Starting at the line containing "Click the Luxol St. Andrews purple crest" and ending after the line containing "Looking at the screenshot, I should click(x=12, y=87).", rewrite this stretch of material with "computer-use agent" swapped for "desktop agent" everywhere, leaving everything else as is.

------

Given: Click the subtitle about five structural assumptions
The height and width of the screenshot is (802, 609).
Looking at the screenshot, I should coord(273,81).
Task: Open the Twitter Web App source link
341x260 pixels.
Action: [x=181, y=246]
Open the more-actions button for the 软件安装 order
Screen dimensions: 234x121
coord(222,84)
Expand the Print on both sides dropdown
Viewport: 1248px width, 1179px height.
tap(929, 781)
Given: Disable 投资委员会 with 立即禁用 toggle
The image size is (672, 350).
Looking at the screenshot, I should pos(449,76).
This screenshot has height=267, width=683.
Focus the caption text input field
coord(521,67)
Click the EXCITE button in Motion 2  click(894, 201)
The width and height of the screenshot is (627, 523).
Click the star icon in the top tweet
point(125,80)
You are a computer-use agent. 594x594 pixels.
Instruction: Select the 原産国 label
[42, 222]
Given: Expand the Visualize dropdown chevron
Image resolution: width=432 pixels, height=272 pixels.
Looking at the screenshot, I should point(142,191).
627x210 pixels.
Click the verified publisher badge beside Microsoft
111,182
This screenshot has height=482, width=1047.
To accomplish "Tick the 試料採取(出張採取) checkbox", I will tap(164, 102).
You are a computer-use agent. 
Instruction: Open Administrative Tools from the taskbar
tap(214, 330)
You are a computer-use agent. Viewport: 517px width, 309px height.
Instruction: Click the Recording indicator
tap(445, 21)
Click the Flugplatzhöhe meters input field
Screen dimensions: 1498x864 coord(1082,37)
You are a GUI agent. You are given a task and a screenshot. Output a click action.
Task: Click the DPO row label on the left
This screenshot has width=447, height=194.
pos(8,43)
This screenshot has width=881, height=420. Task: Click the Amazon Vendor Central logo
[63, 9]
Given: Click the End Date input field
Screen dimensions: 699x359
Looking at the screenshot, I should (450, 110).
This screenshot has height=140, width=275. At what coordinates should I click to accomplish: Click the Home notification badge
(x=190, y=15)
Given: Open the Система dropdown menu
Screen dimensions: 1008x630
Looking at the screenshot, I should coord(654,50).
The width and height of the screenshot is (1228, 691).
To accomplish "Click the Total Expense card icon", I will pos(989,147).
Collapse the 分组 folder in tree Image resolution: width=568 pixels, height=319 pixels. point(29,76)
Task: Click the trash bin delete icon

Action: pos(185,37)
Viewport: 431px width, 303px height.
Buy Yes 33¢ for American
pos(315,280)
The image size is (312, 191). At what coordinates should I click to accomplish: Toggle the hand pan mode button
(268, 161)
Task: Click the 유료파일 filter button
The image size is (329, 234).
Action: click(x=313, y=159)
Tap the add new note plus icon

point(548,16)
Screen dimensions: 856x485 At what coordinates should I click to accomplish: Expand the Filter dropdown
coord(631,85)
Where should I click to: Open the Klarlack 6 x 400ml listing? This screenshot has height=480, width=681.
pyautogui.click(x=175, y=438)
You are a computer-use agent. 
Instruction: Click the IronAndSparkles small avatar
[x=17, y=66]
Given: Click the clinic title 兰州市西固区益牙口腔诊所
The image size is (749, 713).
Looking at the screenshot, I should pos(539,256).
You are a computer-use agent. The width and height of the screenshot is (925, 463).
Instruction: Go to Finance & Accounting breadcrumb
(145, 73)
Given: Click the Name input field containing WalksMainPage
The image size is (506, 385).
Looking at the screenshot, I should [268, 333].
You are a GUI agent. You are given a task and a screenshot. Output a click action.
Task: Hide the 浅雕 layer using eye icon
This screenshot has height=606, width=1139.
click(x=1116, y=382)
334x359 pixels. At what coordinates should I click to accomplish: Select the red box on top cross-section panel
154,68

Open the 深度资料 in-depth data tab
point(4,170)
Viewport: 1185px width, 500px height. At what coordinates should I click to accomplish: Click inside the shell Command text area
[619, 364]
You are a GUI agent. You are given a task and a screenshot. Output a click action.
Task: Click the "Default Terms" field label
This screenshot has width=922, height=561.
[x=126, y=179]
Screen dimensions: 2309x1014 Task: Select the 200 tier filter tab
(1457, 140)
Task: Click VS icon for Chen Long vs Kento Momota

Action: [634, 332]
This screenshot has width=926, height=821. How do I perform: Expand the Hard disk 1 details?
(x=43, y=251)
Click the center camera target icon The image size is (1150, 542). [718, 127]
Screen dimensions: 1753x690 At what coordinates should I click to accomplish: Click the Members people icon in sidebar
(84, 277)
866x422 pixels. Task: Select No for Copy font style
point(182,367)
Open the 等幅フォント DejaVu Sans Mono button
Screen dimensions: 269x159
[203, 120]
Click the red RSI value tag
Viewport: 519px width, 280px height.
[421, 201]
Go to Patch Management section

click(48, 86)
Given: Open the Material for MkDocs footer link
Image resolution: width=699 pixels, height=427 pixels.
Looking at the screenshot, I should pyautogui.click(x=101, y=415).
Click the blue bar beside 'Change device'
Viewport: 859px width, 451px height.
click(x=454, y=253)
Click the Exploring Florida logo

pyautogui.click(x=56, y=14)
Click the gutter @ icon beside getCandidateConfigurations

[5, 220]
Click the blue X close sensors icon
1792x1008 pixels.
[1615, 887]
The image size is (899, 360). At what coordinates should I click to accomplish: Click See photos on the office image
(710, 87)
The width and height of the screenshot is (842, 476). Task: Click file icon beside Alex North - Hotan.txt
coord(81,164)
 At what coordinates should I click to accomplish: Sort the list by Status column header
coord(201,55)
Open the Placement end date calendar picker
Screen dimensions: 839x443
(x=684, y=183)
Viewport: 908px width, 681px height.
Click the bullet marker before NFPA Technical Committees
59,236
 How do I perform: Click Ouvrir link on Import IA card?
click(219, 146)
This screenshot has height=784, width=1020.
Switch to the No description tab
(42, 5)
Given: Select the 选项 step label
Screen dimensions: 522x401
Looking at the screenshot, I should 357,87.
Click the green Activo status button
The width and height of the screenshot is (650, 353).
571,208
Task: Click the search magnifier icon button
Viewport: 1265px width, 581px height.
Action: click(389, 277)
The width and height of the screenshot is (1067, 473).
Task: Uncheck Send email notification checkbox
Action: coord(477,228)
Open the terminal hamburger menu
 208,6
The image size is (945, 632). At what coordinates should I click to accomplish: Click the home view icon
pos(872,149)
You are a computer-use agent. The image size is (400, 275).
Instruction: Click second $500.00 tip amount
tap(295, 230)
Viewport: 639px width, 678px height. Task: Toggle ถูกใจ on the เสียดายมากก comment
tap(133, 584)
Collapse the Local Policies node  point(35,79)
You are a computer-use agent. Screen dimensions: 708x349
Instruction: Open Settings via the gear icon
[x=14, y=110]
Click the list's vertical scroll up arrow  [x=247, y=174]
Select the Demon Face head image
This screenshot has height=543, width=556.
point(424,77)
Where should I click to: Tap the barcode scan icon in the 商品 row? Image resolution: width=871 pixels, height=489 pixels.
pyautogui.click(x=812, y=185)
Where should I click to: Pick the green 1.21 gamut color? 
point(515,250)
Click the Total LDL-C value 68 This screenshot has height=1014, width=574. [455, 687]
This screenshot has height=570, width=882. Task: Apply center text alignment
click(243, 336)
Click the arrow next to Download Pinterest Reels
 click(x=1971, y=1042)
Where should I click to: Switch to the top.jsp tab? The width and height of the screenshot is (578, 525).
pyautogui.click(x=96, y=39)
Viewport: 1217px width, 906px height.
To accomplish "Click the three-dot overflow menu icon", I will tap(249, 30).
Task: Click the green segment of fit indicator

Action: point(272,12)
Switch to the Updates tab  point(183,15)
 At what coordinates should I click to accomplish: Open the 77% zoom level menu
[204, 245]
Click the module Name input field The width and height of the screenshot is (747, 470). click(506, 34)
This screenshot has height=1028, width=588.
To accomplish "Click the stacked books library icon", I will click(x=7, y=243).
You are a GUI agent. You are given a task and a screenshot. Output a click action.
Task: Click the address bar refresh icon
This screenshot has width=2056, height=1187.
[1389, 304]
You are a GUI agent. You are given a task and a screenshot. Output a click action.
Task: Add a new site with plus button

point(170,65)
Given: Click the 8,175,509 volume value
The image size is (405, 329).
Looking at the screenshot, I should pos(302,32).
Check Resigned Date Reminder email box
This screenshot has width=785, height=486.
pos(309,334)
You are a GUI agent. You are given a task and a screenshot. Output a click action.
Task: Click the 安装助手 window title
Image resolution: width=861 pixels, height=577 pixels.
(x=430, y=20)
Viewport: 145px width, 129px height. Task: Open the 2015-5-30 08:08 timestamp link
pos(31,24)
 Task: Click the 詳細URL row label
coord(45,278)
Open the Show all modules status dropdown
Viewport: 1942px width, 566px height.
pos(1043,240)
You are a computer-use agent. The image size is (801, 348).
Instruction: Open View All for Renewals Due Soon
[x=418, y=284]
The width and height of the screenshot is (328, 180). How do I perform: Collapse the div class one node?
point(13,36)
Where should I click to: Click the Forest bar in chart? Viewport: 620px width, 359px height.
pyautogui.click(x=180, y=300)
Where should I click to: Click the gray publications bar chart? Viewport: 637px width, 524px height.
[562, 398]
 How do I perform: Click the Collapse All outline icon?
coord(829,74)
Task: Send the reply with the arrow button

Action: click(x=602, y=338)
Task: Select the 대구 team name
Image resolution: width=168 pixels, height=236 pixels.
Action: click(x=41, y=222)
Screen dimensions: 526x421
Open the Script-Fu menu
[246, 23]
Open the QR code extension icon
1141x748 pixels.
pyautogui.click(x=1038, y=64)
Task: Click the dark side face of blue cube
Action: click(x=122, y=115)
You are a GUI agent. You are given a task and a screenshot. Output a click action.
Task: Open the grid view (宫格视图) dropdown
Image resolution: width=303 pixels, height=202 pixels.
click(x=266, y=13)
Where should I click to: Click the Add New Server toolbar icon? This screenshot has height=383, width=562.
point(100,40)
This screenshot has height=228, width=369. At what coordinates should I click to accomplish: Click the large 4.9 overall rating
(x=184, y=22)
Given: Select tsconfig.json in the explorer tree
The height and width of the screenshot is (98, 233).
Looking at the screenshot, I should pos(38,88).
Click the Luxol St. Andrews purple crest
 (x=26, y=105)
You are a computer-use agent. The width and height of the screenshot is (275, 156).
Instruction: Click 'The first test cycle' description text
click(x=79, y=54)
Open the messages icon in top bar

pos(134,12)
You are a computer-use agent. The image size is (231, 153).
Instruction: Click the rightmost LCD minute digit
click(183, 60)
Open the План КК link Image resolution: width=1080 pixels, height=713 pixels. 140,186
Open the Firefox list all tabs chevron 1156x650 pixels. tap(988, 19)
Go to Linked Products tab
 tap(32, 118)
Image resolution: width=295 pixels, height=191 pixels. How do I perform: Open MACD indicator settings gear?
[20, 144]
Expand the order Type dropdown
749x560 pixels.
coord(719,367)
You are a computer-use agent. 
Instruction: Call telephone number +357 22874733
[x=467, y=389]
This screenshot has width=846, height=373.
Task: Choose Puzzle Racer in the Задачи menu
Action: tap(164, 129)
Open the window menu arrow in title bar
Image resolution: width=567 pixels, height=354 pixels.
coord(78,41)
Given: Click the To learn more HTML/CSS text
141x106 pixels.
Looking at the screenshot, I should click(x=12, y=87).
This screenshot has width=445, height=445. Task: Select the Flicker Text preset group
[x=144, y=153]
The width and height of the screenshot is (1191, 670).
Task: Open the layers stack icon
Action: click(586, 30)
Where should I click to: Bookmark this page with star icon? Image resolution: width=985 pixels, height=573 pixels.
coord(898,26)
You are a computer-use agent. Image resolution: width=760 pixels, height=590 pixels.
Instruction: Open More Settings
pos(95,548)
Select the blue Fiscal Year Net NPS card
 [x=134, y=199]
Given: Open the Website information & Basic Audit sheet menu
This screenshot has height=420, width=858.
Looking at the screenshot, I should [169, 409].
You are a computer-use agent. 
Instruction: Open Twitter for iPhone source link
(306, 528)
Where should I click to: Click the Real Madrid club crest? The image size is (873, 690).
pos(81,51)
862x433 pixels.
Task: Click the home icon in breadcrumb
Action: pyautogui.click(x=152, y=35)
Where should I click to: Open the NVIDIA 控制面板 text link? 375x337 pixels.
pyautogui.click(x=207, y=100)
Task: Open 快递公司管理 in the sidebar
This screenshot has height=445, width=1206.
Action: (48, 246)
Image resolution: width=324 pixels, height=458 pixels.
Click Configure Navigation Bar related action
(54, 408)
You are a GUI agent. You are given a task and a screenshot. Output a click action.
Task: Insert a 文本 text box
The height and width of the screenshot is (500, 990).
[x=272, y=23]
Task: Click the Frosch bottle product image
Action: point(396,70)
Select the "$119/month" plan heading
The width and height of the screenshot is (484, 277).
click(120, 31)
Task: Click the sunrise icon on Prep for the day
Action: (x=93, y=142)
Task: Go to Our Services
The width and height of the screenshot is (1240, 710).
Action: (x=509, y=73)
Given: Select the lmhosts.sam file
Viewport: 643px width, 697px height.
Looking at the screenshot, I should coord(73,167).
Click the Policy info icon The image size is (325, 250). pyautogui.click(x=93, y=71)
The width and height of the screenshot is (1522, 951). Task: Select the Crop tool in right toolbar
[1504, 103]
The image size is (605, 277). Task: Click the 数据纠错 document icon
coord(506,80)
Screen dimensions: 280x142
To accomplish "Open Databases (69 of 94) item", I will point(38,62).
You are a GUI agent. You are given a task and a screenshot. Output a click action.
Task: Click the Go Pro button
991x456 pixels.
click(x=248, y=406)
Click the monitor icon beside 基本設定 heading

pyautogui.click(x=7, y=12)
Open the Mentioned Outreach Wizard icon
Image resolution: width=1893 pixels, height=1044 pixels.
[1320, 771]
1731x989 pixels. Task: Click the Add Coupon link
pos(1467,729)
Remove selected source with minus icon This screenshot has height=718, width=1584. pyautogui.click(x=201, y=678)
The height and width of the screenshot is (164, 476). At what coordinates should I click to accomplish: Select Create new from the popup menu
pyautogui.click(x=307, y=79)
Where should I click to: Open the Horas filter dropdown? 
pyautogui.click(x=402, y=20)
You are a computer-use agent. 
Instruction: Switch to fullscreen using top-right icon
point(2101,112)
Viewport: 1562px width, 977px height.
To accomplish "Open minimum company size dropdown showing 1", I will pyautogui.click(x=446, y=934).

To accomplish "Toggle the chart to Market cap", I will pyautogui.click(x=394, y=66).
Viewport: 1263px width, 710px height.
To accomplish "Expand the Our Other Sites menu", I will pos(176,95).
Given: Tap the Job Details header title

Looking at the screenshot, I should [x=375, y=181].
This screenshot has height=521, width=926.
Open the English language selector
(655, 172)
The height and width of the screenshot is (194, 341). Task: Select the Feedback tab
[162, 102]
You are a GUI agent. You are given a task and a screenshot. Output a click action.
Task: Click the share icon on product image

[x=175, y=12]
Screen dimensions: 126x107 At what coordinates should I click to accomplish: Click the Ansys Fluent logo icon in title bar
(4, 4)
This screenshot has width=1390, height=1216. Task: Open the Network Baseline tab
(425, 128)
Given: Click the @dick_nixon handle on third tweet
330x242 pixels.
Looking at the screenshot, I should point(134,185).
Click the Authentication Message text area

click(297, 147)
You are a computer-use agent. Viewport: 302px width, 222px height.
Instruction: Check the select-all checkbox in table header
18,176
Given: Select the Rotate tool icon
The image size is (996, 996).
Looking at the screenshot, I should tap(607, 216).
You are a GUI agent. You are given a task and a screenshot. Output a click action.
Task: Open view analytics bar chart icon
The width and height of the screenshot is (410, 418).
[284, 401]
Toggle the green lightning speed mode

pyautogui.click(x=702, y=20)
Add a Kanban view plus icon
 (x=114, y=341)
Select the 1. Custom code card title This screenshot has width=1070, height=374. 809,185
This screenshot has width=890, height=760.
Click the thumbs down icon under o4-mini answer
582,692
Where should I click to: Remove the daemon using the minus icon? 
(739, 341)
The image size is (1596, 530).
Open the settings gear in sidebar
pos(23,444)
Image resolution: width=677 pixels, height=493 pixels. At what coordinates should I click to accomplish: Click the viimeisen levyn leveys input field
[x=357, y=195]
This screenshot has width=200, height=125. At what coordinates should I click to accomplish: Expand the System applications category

------

» **TASK SOLUTION**
Click the Luxol St. Andrews purple crest
 (x=26, y=105)
You are a desktop agent. The width and height of the screenshot is (275, 156).
Instruction: Click 'The first test cycle' description text
click(x=79, y=54)
Open the messages icon in top bar

pos(134,12)
You are a desktop agent. The image size is (231, 153).
Instruction: Click the rightmost LCD minute digit
click(183, 60)
Open the План КК link Image resolution: width=1080 pixels, height=713 pixels. 140,186
Open the Firefox list all tabs chevron 1156x650 pixels. tap(988, 19)
Go to Linked Products tab
 tap(32, 118)
Image resolution: width=295 pixels, height=191 pixels. How do I perform: Open MACD indicator settings gear?
[20, 144]
Expand the order Type dropdown
749x560 pixels.
coord(719,367)
You are a desktop agent. 
Instruction: Call telephone number +357 22874733
[x=467, y=389]
This screenshot has width=846, height=373.
Task: Choose Puzzle Racer in the Задачи menu
Action: tap(164, 129)
Open the window menu arrow in title bar
Image resolution: width=567 pixels, height=354 pixels.
coord(78,41)
Given: Click the To learn more HTML/CSS text
141x106 pixels.
Looking at the screenshot, I should click(x=12, y=87).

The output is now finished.